Efua Ghartey is a Ghanaian lawyer and current president of the Ghana Bar Association (GBA). She has more than 30 years of standing at the Bar and an extensive track record of service to the GBA. Ghartey made history by winning the Ghana Bar Association presidential elections held in Kumasi on Wednesday, 11 September 2024, becoming the first female president of the association.

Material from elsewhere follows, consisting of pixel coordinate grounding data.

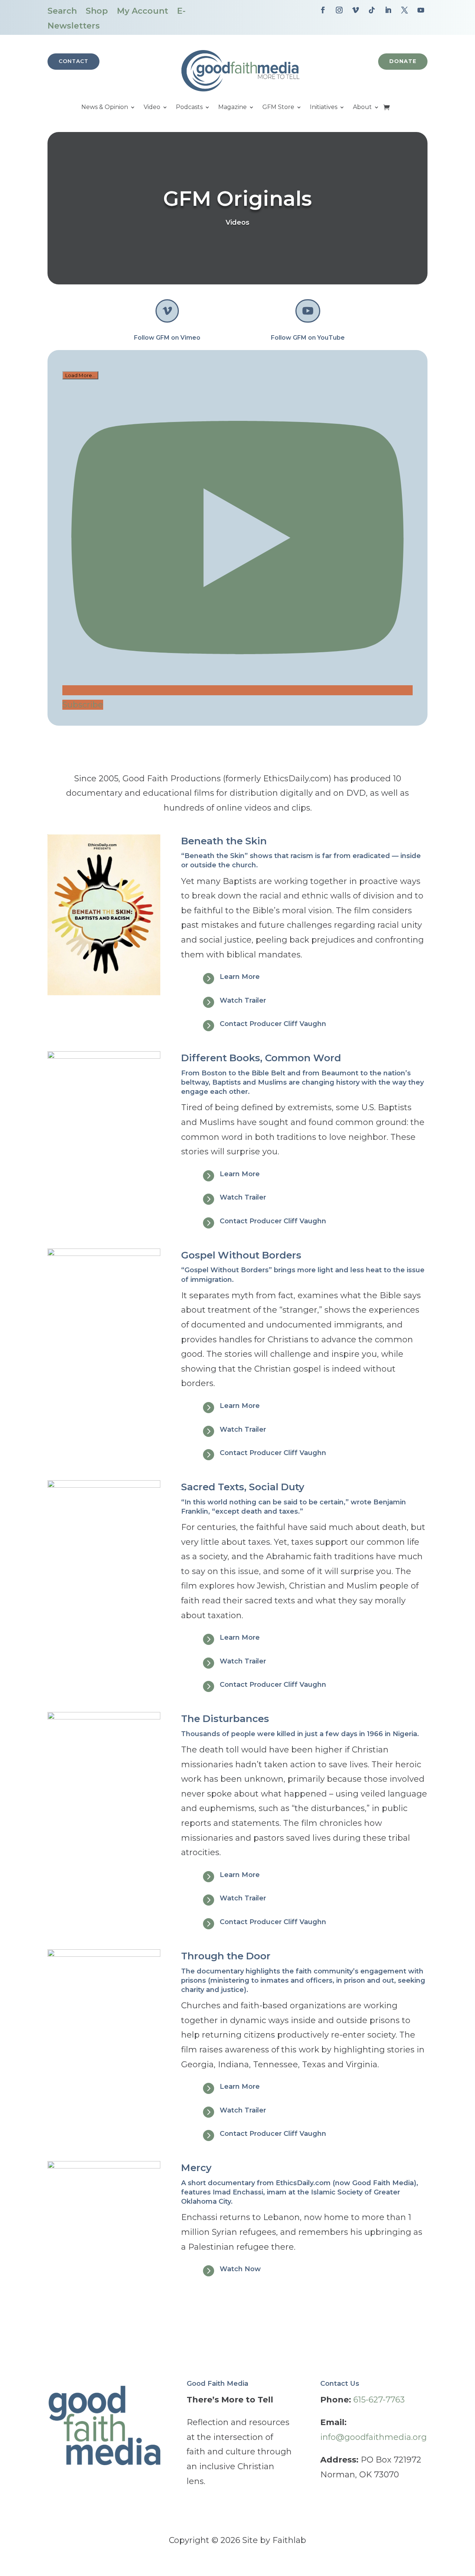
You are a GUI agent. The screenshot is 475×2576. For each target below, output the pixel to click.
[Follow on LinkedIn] (388, 10)
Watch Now (240, 2269)
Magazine (232, 108)
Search (62, 11)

Efua Ghartey was called to the bar on 4 October 1991 and has since established herself as an expert in various fields of law, including Corporate and Commercial Law, Intellectual Property Law, Trade and Investment Law, Alternative Dispute Resolution and Property Law. She has served as chairperson, member, secretary of several boards and organisations involved in various activities centred on children, export financing, aviation, media, education, and publishing since 1992

Early Life and Education

Efua attended Wesley Girls High School and continued to University of Ghana in 1989 where she graduated with B.A. (Hons). She further proceeded to Ghana School of Law and she was called to the bar in 1991.

Family Life

She is the wife of New Patriotic Party (NPP) Member of Parliament for Essikado-Ketan, Joe Ghartey. They have 5 Children together.